[Stored data]
⁂

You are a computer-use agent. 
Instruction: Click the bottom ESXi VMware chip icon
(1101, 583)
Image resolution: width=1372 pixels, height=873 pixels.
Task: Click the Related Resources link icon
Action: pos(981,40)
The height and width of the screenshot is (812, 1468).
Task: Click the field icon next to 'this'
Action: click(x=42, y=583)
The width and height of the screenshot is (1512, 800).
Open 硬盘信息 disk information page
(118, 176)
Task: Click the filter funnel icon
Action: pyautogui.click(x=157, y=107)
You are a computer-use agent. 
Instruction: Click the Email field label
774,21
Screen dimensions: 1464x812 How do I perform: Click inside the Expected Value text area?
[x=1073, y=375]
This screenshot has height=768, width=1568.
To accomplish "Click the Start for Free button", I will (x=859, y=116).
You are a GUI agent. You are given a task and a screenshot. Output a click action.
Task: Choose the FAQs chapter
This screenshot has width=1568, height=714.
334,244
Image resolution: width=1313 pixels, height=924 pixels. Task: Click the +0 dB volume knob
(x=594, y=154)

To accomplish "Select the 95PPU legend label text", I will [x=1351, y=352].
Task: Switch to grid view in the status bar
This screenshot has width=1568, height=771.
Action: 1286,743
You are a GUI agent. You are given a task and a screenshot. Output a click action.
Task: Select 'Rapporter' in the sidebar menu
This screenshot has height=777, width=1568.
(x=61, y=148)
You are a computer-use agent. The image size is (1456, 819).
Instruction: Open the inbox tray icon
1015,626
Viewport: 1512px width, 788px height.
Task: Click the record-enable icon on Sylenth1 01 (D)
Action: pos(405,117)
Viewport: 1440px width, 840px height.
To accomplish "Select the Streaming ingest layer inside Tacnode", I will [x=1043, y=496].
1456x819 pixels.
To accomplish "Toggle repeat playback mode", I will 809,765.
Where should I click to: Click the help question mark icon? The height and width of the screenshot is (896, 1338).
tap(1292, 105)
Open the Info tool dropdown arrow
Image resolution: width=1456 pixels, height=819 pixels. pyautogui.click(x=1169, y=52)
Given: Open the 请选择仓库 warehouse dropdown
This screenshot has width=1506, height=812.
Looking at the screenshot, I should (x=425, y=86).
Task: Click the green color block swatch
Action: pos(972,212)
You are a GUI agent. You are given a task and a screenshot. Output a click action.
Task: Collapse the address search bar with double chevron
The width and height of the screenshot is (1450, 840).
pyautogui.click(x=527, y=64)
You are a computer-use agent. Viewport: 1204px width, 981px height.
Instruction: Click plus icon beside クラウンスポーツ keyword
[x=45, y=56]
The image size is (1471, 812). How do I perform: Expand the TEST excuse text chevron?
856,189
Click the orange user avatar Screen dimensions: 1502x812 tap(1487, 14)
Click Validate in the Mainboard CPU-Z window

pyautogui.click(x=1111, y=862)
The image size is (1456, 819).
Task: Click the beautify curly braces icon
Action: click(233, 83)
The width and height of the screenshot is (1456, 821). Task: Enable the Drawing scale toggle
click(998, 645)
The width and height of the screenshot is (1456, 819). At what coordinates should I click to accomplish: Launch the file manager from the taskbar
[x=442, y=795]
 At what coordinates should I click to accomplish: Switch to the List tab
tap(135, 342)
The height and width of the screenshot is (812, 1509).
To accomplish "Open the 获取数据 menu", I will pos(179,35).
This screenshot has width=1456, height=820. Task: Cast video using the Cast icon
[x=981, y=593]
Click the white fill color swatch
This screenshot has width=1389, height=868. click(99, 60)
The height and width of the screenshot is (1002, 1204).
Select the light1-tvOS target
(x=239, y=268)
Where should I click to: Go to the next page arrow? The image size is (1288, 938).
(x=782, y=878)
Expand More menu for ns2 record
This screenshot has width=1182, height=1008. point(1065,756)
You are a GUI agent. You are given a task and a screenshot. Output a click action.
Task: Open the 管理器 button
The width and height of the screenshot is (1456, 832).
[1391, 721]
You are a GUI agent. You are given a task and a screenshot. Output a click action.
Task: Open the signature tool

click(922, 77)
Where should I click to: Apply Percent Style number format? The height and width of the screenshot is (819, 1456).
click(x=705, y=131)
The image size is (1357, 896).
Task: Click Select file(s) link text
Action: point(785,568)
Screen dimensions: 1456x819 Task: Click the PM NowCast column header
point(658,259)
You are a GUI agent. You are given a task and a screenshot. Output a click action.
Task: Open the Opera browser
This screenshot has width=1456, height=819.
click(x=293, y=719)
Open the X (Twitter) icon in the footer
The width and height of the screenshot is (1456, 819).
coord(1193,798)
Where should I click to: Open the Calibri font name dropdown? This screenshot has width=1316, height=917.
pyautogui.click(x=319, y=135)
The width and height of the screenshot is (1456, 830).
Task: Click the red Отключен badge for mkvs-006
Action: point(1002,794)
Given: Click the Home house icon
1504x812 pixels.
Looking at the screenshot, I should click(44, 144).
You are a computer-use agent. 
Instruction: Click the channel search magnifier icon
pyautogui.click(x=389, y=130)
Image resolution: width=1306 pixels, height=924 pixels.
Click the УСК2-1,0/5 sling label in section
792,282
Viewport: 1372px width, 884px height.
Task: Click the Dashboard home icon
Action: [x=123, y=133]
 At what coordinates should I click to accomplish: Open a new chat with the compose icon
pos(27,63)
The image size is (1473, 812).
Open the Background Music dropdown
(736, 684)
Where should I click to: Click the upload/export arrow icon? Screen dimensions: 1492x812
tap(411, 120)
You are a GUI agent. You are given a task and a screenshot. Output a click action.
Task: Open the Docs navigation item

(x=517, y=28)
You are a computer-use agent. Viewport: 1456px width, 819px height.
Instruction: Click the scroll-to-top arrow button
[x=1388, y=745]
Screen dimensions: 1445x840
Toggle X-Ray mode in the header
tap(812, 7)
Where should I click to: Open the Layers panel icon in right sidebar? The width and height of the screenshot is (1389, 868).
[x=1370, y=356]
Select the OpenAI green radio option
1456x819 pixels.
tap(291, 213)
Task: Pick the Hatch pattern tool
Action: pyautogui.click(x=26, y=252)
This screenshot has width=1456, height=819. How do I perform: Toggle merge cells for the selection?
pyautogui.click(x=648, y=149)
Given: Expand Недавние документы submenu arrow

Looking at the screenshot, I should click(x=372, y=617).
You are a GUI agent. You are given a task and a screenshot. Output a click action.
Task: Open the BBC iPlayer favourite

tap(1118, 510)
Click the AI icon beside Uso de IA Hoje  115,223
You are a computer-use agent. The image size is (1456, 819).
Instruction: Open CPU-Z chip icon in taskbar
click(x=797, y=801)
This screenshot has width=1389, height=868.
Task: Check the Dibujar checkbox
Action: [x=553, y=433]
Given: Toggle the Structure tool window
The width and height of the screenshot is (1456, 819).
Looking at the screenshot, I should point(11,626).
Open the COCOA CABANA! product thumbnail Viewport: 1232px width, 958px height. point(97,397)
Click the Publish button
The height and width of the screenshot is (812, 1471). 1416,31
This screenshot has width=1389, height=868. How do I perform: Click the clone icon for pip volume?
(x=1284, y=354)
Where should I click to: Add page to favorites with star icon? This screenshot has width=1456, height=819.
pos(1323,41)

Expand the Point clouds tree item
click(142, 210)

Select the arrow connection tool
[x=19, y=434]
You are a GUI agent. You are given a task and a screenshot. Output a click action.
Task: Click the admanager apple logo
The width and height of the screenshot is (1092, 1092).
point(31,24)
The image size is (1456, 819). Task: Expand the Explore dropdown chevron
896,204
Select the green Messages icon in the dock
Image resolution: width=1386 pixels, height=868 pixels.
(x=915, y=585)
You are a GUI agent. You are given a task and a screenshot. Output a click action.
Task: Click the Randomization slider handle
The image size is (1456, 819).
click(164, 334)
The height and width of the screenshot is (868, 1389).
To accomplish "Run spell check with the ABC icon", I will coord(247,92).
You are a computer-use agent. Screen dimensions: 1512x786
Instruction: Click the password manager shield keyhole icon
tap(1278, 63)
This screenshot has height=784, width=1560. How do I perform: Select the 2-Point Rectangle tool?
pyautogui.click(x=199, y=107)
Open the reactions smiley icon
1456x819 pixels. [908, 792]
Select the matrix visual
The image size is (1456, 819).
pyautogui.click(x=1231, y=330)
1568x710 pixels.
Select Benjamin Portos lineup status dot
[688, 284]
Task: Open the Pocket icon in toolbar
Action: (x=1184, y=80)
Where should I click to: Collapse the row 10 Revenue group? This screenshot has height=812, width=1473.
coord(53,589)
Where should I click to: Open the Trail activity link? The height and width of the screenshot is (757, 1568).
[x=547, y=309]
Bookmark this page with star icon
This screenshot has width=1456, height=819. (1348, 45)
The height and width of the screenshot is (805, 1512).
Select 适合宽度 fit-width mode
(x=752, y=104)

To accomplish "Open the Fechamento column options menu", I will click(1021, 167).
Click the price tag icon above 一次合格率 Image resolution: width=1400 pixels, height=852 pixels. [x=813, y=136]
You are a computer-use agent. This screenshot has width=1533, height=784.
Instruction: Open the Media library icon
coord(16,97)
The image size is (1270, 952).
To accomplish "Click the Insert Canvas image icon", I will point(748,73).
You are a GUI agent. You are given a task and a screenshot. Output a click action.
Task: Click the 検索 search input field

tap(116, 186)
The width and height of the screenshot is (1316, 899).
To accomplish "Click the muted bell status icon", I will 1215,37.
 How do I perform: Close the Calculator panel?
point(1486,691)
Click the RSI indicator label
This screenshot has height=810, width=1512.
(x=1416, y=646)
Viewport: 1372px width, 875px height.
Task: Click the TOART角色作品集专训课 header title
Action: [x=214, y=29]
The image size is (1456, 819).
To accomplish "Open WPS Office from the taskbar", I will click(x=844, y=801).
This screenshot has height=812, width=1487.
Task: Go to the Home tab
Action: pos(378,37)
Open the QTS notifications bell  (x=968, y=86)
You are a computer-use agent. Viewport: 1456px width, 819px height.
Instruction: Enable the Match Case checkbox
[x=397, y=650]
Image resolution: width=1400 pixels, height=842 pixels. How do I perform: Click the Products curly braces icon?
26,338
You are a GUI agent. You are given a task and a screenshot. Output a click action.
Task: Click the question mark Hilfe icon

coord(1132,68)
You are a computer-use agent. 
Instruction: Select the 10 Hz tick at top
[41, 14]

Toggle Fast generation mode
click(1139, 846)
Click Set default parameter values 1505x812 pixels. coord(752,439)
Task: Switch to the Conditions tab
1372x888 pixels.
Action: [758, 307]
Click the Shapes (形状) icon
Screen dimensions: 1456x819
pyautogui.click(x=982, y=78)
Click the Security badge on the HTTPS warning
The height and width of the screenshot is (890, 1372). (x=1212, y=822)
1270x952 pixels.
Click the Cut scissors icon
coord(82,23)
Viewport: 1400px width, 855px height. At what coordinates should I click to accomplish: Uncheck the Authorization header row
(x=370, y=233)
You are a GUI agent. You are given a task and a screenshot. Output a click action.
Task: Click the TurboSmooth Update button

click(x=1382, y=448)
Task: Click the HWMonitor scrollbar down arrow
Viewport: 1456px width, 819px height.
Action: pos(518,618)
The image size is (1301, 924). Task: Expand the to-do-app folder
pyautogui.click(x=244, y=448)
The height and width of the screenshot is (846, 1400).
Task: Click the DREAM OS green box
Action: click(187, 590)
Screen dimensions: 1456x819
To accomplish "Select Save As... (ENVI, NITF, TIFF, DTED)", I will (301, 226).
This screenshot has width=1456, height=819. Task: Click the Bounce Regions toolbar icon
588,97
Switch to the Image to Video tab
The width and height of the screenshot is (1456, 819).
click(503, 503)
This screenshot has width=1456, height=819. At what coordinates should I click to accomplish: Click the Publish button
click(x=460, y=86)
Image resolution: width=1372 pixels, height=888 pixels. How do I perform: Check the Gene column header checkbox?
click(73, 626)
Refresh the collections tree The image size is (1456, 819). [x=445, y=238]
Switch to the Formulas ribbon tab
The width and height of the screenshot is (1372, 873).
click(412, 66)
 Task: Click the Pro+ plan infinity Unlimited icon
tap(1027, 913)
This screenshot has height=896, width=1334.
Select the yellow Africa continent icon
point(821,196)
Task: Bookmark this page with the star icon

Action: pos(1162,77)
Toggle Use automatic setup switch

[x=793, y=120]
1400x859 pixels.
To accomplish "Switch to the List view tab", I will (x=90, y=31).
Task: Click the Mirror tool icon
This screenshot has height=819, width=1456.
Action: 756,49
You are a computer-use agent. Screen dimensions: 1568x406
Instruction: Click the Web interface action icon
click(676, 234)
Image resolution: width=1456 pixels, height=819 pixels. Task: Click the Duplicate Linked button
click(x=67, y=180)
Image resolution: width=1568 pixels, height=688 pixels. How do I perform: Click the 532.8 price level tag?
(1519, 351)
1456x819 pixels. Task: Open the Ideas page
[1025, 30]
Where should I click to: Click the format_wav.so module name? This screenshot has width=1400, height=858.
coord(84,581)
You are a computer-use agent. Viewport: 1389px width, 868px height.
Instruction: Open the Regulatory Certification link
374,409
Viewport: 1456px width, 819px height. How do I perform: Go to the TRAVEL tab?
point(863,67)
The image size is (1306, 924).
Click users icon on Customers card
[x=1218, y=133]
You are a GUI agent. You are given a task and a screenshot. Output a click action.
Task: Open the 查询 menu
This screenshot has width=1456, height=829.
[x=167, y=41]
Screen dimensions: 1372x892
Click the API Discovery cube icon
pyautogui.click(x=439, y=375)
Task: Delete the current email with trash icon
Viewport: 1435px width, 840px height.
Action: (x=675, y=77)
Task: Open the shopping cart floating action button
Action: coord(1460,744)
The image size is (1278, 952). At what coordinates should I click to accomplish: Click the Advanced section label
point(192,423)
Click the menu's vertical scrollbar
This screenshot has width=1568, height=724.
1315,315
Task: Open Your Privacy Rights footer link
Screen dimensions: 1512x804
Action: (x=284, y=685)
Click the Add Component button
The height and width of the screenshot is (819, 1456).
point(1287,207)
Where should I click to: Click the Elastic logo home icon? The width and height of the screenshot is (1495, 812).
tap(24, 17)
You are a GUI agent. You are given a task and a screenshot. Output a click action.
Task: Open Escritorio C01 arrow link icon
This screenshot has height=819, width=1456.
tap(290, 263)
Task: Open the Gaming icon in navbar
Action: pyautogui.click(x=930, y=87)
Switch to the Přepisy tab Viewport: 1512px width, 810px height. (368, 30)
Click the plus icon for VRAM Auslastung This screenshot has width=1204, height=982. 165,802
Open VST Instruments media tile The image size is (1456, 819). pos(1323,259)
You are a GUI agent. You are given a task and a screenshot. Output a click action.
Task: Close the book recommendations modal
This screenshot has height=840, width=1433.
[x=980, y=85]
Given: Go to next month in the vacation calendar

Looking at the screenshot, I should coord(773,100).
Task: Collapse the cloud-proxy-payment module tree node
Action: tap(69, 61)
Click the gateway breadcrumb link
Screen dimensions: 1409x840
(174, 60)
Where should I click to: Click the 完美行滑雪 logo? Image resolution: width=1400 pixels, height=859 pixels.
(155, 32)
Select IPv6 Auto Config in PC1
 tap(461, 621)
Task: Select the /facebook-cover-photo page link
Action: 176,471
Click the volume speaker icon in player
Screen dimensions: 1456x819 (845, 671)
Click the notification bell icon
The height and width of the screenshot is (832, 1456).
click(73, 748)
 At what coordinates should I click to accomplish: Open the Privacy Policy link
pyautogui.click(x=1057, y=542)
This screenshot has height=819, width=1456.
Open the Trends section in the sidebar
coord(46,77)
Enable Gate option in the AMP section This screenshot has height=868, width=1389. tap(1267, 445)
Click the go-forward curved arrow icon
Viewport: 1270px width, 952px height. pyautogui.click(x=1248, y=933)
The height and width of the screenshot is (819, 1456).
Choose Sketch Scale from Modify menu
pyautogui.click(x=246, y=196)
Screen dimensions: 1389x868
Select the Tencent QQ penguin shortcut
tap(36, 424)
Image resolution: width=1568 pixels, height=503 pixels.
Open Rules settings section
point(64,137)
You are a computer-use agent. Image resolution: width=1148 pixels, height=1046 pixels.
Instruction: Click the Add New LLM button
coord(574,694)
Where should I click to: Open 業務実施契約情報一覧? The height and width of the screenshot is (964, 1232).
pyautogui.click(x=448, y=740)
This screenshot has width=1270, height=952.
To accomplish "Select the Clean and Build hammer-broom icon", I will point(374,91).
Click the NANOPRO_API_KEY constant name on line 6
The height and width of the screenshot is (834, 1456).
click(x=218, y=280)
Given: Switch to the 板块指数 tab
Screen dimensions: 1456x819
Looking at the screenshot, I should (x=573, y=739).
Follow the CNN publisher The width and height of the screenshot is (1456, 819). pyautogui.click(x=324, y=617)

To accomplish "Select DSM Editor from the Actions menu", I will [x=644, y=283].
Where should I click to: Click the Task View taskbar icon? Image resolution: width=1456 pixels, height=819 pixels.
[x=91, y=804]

⁂

Work to be completed -
Please return every line of the records that contains the word "footer".

Result of this exercise -
Open the X (Twitter) icon in the footer
Task: Open Your Privacy Rights footer link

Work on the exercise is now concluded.